The galaxy is zooming toward the upper right of this image, in between
other galaxies in the Norma cluster located over 200 million
light-years away. The road is harsh: intergalactic gas in the Norma
cluster is sparse, but so hot at 180 million degrees Fahrenheit that
it glows in X-rays.
The spiral plows through the seething intra-cluster gas so rapidly -
at nearly 4.5 million miles per hour -- much of its own gas is caught
and torn away. Astronomers call this "ram pressure stripping." The
galaxy's stars remain intact due to the binding force of their gravity.
Tattered threads of gas, the blue jellyfish-tendrils sported by ESO
137-001 in the image, illustrate the process. Ram pressure has strung
this gas away from its home in the spiral galaxy and out over
intergalactic space. Once there, these strips of gas have erupted with
young, massive stars, which are pumping out light in vivid blues and
ultraviolet.
The brown, smoky region near the center of the spiral is being pushed
in a similar manner, although in this case it is small dust particles,
and not gas, that are being dragged backwards by the intra-cluster
medium.
From a star-forming perspective, ESO 137-001 really is spreading its
seeds into space like a dandelion in the wind.
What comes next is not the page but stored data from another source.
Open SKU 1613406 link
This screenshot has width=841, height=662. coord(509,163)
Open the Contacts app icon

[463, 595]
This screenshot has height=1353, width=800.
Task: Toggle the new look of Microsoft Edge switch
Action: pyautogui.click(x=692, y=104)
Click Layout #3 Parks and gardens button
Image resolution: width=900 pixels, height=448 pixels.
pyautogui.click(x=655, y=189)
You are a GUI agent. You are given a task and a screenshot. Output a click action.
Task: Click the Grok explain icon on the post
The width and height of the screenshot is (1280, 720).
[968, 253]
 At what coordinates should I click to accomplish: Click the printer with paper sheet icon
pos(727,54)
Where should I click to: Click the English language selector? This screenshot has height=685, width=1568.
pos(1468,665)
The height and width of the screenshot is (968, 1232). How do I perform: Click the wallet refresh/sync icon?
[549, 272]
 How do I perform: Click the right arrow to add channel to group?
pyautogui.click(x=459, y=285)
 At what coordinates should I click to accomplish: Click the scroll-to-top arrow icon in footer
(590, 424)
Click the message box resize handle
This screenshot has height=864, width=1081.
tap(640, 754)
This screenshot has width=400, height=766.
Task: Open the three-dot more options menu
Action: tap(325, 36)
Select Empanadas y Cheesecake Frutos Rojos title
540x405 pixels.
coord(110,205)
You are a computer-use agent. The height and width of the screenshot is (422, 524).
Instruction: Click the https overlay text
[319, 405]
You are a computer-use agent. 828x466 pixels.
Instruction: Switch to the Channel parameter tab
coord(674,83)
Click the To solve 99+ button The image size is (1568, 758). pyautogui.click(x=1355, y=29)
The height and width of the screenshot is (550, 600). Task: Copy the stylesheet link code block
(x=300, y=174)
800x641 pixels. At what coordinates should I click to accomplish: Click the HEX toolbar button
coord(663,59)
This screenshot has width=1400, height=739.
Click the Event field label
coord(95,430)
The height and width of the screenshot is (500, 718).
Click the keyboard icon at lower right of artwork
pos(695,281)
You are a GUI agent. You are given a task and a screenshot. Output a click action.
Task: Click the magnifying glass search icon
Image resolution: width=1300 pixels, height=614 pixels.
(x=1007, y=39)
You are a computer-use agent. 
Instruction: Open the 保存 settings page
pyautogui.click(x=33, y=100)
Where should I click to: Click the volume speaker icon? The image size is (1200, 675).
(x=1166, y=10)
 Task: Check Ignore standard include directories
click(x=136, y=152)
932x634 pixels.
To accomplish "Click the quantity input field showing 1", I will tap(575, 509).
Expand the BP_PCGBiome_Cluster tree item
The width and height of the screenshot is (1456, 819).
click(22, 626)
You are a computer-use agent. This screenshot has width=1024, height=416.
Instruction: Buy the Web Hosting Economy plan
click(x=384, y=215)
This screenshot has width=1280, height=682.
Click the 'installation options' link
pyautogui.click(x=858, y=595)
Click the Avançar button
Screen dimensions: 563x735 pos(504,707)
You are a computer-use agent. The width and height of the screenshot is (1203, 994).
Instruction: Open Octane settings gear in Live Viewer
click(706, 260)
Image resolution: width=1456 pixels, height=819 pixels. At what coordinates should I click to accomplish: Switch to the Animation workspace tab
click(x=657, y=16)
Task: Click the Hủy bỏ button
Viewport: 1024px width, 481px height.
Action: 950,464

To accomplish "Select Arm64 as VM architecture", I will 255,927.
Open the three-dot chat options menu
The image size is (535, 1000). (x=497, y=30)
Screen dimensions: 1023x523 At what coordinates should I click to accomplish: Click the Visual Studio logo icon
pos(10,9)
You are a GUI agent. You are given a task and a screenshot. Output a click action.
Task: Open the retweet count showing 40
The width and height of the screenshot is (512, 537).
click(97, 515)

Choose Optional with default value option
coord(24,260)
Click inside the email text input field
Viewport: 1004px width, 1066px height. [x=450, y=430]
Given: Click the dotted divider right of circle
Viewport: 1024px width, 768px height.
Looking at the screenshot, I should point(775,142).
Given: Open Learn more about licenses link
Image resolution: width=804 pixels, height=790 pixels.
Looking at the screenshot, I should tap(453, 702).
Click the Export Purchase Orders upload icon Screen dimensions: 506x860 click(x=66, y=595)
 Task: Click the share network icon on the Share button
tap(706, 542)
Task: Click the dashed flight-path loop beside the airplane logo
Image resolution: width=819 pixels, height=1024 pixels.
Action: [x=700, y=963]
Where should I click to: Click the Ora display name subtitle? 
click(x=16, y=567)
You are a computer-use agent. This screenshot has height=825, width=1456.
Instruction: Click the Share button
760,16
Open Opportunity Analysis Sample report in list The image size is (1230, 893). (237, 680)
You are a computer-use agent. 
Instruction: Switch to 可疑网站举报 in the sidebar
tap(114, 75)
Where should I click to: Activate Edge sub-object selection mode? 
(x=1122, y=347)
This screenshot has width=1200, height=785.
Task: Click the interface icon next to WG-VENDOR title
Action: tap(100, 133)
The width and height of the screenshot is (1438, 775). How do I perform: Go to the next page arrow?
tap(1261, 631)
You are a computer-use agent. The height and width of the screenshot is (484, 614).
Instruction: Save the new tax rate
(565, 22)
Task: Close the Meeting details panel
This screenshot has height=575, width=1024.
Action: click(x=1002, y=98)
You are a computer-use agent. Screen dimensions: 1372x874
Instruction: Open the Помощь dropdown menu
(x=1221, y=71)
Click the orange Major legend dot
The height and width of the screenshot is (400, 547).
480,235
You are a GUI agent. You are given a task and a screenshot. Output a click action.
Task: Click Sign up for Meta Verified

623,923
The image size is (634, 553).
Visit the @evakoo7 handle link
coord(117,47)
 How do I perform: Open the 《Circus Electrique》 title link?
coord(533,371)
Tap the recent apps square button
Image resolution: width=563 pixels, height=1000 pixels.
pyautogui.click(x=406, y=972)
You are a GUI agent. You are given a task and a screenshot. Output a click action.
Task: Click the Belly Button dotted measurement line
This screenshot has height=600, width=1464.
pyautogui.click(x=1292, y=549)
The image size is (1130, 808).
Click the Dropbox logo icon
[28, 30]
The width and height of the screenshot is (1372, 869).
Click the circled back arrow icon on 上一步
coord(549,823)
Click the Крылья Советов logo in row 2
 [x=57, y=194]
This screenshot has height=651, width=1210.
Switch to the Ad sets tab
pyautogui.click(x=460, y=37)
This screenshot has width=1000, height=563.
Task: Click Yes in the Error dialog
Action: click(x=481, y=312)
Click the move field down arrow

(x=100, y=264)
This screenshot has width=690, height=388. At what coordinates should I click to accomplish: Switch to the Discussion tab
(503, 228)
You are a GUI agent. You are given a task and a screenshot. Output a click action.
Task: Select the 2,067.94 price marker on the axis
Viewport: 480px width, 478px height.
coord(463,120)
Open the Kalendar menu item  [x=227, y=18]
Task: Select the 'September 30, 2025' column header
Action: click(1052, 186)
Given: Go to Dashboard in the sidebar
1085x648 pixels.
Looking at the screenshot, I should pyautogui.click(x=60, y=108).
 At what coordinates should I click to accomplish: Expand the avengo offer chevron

The stripped gas is now
forming stars. However, the galaxy, drained of its own star-forming
fuel, will have trouble making stars in the future. Through studying
this runaway spiral, and other galaxies like it, astronomers hope to
gain a better understanding of how galaxies form stars and evolve over
time.
The image, obtained through Hubble's Wide Field Camera 3, is
also decorated with hundreds of stars from within the Milky Way.
Though not connected in the slightest to ESO 137-001, these stars and
the two reddish elliptical galaxies contribute to a vibrant celestial
vista.
Image Credit: NASA, ESA, and the Hubble Heritage Team (STScI/AURA)
Acknowledgment: M. Sun (University of Alabama, Huntsville)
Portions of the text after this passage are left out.